Since 1975, obesity worldwide has tripled, and in 2016 more than 1.9 billion adults aged 18 years and older were overweight. Of these, 650 million were classified as obese. Meanwhile, as of 2016, there were 41 million children under the age of five who were overweight or obese. It’s a ticking time bomb.
But it’s important not to play the blame game here – fat-shaming is going to get us nowhere! It’s everyone’s fault that this has occurred, and it’s a runaway train. Just about every disease that we have stems from consumption, whether it’s smoke, alcohol or food, so I think we need to go to the source and help people to understand that, while type 2 diabetes does occur as a direct result of people’s inability to control themselves and their food consumption, it’s also a direct correlation of what they don’t know. With so much conflicting information available from diet clubs to so-called experts, it’s difficult for patients to make sound dietary choices.
Increasing health literacy is the most obvious solution, and knowing how to identify good information from fads and marketing. If patients knew what they were supposed to do, we would have a dramatically different spend in our medical space, and better outcomes. Put simply, if you show them what real life looks like, and how to make better choices, sometimes they make better decisions. It’s about education and motivation.

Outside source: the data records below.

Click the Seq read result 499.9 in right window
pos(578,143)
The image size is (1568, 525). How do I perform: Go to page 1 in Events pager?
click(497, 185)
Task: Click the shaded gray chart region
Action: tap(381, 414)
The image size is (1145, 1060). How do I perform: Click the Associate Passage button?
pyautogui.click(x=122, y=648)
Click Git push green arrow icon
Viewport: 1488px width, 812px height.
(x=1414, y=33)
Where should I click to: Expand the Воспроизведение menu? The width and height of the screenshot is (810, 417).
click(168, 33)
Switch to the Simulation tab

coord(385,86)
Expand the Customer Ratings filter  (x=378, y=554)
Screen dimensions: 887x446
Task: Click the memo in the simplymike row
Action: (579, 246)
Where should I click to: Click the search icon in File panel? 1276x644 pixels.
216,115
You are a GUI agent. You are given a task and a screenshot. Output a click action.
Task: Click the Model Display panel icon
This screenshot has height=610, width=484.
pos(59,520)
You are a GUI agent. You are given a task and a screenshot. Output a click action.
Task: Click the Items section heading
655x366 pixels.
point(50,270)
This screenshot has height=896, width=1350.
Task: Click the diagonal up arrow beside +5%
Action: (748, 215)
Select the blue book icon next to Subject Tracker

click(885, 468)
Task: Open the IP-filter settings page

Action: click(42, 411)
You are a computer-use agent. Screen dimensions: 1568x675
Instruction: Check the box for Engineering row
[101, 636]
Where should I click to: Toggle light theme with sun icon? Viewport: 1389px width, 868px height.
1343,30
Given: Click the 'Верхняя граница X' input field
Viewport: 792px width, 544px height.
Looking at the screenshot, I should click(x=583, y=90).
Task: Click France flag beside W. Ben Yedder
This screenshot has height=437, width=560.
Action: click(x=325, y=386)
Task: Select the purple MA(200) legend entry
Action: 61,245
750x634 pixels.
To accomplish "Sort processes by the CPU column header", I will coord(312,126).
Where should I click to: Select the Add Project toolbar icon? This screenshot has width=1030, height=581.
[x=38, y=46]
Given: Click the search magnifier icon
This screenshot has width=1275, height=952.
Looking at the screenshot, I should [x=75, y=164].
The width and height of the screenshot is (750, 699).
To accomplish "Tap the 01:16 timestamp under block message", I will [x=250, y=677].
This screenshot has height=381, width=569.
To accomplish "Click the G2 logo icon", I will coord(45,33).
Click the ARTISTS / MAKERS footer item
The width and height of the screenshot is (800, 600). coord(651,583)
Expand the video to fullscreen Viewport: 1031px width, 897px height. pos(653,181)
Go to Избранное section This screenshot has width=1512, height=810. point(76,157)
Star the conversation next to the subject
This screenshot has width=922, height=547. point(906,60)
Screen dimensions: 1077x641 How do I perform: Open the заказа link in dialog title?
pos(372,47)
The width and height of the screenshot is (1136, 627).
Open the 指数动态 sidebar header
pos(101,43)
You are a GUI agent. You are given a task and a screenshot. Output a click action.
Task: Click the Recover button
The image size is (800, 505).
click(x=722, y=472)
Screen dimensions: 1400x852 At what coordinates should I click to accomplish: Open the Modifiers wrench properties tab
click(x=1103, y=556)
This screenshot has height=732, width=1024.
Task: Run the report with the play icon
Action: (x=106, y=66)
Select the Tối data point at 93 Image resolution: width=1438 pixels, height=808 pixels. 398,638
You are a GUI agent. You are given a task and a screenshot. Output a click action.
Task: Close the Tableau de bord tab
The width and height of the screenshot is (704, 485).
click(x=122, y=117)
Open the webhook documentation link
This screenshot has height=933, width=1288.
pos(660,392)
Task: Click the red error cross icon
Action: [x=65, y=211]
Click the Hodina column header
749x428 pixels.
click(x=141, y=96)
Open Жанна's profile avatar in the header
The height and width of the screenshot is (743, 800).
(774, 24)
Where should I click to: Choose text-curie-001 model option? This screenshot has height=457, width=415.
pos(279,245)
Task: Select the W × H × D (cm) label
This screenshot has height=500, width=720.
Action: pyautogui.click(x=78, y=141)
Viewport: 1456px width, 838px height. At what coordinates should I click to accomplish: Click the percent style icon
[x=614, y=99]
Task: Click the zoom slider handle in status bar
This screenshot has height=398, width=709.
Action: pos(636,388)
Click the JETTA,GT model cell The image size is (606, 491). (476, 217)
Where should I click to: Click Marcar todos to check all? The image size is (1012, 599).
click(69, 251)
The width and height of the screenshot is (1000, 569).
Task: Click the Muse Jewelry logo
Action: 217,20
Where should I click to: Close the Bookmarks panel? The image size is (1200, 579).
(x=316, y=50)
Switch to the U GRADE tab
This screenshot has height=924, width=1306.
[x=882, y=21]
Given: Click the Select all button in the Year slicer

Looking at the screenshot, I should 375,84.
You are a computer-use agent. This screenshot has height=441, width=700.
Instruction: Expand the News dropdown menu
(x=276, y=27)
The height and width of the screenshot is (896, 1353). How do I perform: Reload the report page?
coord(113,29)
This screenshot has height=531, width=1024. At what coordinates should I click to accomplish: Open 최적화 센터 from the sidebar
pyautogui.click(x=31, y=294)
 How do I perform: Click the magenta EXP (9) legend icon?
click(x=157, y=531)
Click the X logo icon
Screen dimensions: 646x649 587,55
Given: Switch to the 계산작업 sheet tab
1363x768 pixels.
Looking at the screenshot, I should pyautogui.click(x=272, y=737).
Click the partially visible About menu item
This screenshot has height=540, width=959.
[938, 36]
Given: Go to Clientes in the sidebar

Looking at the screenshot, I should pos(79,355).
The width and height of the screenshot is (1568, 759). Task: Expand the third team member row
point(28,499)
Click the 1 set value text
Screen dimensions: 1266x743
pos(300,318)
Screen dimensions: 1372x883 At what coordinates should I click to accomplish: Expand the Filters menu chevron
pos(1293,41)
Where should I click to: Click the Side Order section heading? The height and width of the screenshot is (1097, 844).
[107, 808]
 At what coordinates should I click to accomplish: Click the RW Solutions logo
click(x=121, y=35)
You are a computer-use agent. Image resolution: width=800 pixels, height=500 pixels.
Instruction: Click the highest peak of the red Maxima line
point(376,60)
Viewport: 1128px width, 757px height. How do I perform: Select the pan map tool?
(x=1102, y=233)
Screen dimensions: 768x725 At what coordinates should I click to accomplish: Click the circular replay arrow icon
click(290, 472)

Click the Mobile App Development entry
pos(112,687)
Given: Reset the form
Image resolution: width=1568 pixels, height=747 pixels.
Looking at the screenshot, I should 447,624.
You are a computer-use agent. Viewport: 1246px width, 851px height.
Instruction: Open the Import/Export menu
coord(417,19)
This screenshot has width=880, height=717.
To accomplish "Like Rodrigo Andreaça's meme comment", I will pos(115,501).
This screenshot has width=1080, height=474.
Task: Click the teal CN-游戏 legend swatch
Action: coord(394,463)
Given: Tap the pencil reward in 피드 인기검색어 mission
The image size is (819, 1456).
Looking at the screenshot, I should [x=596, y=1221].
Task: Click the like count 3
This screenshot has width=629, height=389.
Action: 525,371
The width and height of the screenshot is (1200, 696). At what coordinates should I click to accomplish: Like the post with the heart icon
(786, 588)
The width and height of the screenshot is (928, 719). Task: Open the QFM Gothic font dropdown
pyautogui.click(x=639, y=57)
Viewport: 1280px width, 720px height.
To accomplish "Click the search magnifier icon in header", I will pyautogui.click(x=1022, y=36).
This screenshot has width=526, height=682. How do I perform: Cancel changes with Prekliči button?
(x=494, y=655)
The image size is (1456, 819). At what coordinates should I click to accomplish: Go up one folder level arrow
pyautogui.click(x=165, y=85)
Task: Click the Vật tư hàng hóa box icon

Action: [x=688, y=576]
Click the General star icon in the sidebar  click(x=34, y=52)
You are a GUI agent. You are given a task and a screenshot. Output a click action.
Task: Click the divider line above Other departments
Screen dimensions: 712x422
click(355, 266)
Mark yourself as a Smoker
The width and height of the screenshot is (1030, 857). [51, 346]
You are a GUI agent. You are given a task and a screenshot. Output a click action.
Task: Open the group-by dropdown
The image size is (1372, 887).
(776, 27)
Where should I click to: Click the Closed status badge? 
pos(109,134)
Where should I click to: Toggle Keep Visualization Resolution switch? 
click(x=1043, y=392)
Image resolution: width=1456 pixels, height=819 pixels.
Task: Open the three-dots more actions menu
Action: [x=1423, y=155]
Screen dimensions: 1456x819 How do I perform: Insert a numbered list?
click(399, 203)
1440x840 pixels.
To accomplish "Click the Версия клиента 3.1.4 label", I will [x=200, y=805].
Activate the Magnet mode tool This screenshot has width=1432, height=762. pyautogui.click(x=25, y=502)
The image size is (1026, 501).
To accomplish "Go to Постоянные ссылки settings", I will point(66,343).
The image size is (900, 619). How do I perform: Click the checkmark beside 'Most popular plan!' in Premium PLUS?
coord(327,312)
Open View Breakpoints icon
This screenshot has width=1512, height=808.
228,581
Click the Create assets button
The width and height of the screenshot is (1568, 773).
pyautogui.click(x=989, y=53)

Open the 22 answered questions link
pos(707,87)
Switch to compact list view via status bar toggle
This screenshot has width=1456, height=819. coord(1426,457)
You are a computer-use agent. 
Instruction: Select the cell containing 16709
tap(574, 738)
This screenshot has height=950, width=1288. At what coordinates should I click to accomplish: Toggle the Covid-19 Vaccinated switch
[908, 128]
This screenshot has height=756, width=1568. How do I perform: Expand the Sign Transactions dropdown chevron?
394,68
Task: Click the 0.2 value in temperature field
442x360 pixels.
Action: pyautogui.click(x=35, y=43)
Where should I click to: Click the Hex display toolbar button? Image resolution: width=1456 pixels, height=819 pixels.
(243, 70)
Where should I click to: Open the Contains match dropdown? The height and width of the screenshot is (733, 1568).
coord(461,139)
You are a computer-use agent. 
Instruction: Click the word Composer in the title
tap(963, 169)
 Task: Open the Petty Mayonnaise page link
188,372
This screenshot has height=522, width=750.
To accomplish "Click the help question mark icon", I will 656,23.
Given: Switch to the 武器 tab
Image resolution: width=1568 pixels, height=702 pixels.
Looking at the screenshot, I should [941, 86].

We are already starting to see this in American healthcare. Over the past two or three years, our government has increasingly involved families and patients in their own care; encouraging family engagement and interaction in the life of a family member, and in their own lives, has been a very positive thing.
We have also seen a shift in the way services are run. Rather than, say, being rewarded because they have seen seeing 20 patients in a week, wouldn’t it be better to reward them for achieving great outcomes for those patients?
However, with limits on the amount of time GPs and specialists have to pass this information to patients, it’s going to be a difficult task – but it’s vital that we, as medical professionals, take preventative action, and tell people how not to get into that condition by improving their diet. Once a patient is into crisis mode, it becomes much more difficult to treat.
So many Americans fail to realise the poor state of their health, that when they do seek out treatment it comes at a far higher cost. It’s vital that the U.K. learns these lessons before it’s too late.